En estos días estaba yo leyendo en una obra de un ardoroso calvinista, una obra dedicada a Calvino: sus cosas y su tiempo, la vida y sobre todo el final, el proceso de otro gran aragonés, de Miguel Servet, y de otro Miguel, Miguel de Molinos; estaba leyendo toda aquella vida tormentosa de aquel Servet, “el español”, como le llamaban, de aquel hombre que pudo escapar de Francia y del cardenal Tournon cuando lo iban a quemar vivo, y que como escapó se le quemó en efigie, para ir luego a Ginebra, donde Calvino lo quemó vivo… ¡Si no lo hubieran quemado unos, le habrían quemado los otros; que un hombre así, un hombre como Servet ―hereje en el más íntimo sentido de la palabra, de todas las herejías, un hombre siempre señero y aislado― perece siempre a fuego lento de los unos o de los otros, y a veces del propio fuego interior que le consume. (Muy bien. Grandes aplausos.)

Unas palabras de Miguel Servet, pintando la vida española que le encajan a Costa. Servet, investigador profundo y solitario, decía: “El espíritu de los españoles es inquieto y revolvedor de grandes cofres. Ostenta por simulación, quiero decir por habilidad, una cierta vistosidad, una ciencia mayor de la que tiene.”

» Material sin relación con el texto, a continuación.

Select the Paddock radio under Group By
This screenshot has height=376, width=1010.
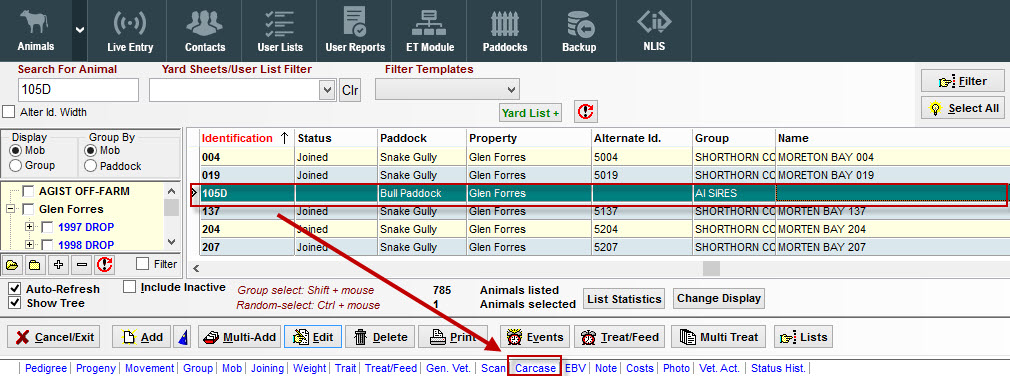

“Los españoles pasan, en cuanto a los ritos religiosos, por los más supersticiosos de los mortales”, decía Servet. Pues, como Servet, somos muchos los españoles que también somos de esta manera: inquietos y revolvedores de cofres grandes. Acaso con una cierta vistosidad, puede ser que dando a entender una ciencia mayor que la que tenemos, ya que también nos gusta la sofística. Respecto a que los españoles pasamos por los más supersticiosos, no quiero entrar en esto. No sé, a este respecto, como sentía el gran Costa. Nunca habló de esto. Pasaba por encima de ese asunto, que soslayó siempre. Ahora, yo tengo una cierta sospecha de que acaso no estaría convencido del todo de ese Dios, primer motor inmóvil de Aristóteles; pero sospecho también que creía en la Virgen del Pilar.

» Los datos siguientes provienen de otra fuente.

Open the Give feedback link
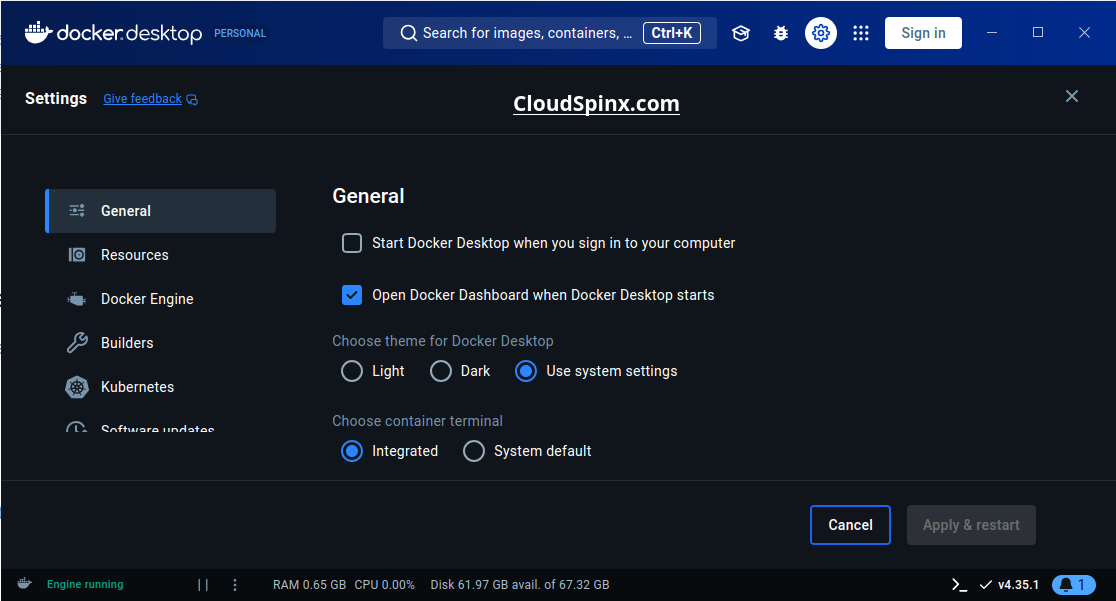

ÍNTIMO SENTIDO DE LABORIOSIDAD

Este hombre, después de una agonía lenta, luchando con su impaciencia por ver una España nueva, por ver que las gentes se encendieran, se apagó tristemente en la villa de Graus. No olvidaré nunca el día en que, pasando por Graus, me enseñaron la casa en que él había muerto. Nos dejó un gran ejemplo; primero, de laboriosidad, pero de laboriosidad en el íntimo y profundo sentido de la laboriosidad, la que procede del amor a la obra, no del amor al salario. No; no es la laboriosidad que pide trabajo porque dice que no quiere limosna; porque resulta que el trabajo es un pretexto para la limosna. No; era la laboriosidad del amor a la obra, del amor al trabajo. Nos enseñó a hundirnos en el trabajo, para encender en él nuestros amores, la vida misma, y acaso para olvidar otras preocupaciones más altas, inflamando al mismo tiempo a toda aquella generación en un ímpetu de pasión, un ímpetu de arrojo, algo que faltaba.

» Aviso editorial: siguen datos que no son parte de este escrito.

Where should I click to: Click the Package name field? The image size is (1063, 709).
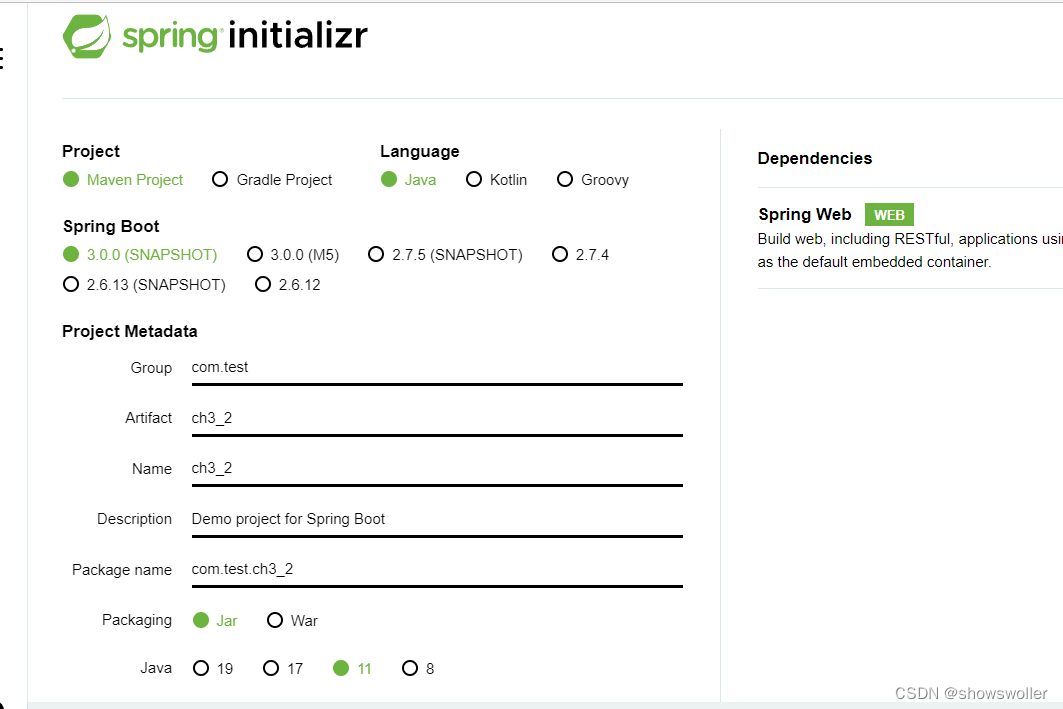click(436, 570)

La gente parecía muerta. No lo estaba. Debajo de todo aquello había la brasa, había el rescoldo. La prueba está en lo que ha venido después. Cuando se habla de los que fuimos algo más jóvenes en aquella generación del 98 y se nos pregunta qué es lo que hicimos, yo contesto: “Nosotros hicimos a los que han hecho esto. Yo sé que vendrán nuestros nietos y nos bendecirán, lo aque acaso no hagan nuestros hijos.”

Yo sé que en este tránsito, aquellos que parecíamos desordenados, cada uno por su lado, estábamos día a día creando una conciencia en España. Somos de los que hemos contribuido más; no como una porción de gentes que, cuando ya estaba hecha una conciencia nacional, han venido creyendo que se hace algo cuando se le quita la piel a la serpiente, que ya tenía otra nueva debajo. (Muy bien. Grandes aplausos.)

PALABRAS FINALES

No quiero continuar hablando de un tiempo que ya va haciéndose histórico, en el peor sentido algunasa veces; que se va haciendo legendario; no quiero seguir hablando de un hombre a quien perdió la leyenda, ni hablar bajo la preocupación de que a otros también nos envuelve la leyenda. Ved cómo murió “el solitario”, cómo murió consumido por ese fuego vivo… Que si a Servet le quemaron los calvinistas, a él le quemó el amor de su España, la visión de lo que estaba pasando en esta pobre tierra, que entonces agonizaba en manos de una dinastía agonizante también.

No tengo más que decir.

Una ovación clamorosa acogió las últimas palabras, llenas de cálida emoción, como todo su discurso, del ilustre D. Miguel de Unamuno.